Page extract –
========

Referring first to FIG. 1, there is shown a simplified block diagram of a first embodiment of the system of the invention, generally at reference numeral 100. A text-to-speech (TTS) converter 102 is supplied with a textual input 104 and, under the control of control information 106 provides a stylized audio (i.e., speech) output 108. TTS conversion systems have been available for some time, some provided on stand-alone microchips, not shown. Such microchips have typically provided a small number of program-selectable output voices, for example, a male or female voice. Text supplied to such TTS conversion devices results in a spoken vocal audio output whose quality varies from comical to acceptable to declarative depending primarily upon the age and cost of the TTS converter.
Another way the TTS conversion is accomplished is using software running in a general-purpose microprocessor or computer. The sophistication again depends primarily upon the sophistication of the TTS algorithm(s) and the amount of processing resource available to execute it. If, for example, the inventive system 100 is intended to be used with a commercial telephone system incorporating voice mail and other telephonic services for a great number of subscribers, speech processor 102 will probably be implemented as one or more mainframe computer systems, not shown.

========

Collected data –

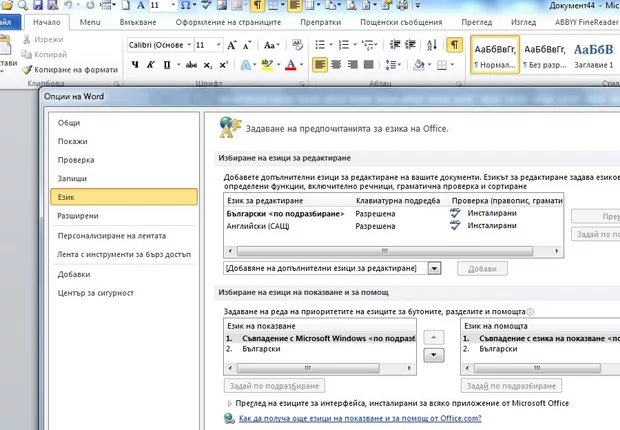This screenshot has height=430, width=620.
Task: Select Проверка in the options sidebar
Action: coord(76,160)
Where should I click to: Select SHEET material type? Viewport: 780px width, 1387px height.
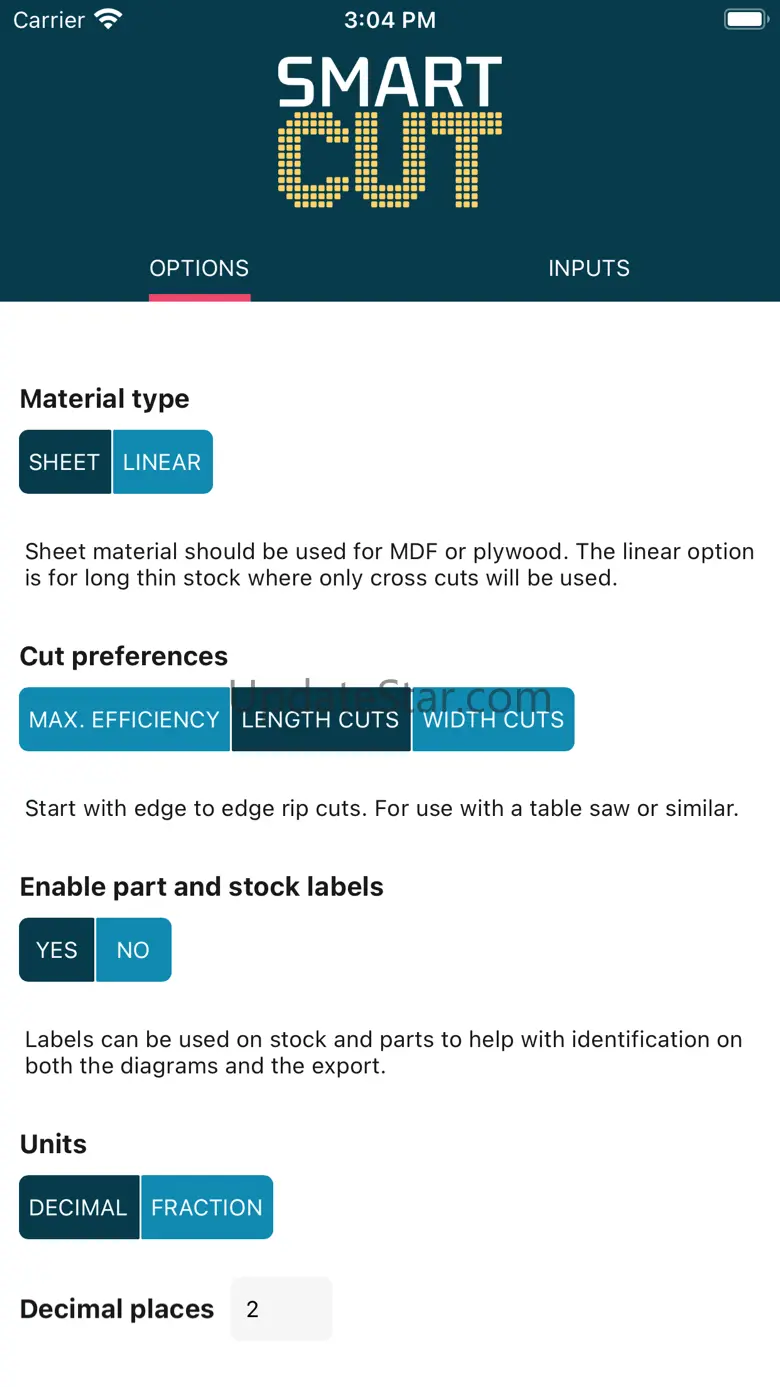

========

Goal of the exercise –
Continue the patent description of the text-to-speech system, starting after its last sentence.

Response below –
Sophisticated TTS algorithms, whether embodied in stand-alone microchips or executed on general-purpose microprocessors, typically allow great control of the overall “sound” of the vocal output. Tone, pitch, timbre, cadence, emphasis, and emotion are some of the characteristics used to describe the quality of an artificially generated vocal output. These and other vocal characteristics may be controlled by providing a set of control information 106 to the TTS converter 102. By customizing the control information 106, the vocal output of TTS 102 may be customized to produce the desired voice, be it a celebrity, cartoon, or machine-like voice. Das et al., discussed hereinabove, provide one such method of controlling voice synthesis based on pitch prototype waveforms using a time-synchronous waveform interpolation method. The motivation for the Das et al. system is to provide authentic reproductions of speech compressed for the purpose of minimizing transmission bandwidth in a communications system.
Other control strategies are known to those of skill in the art. Therefore, the method of the present invention is not considered limited to any particular control strategy but covers any and all methods for controlling the voice characteristics of a TTS or other speech synthesis apparatus.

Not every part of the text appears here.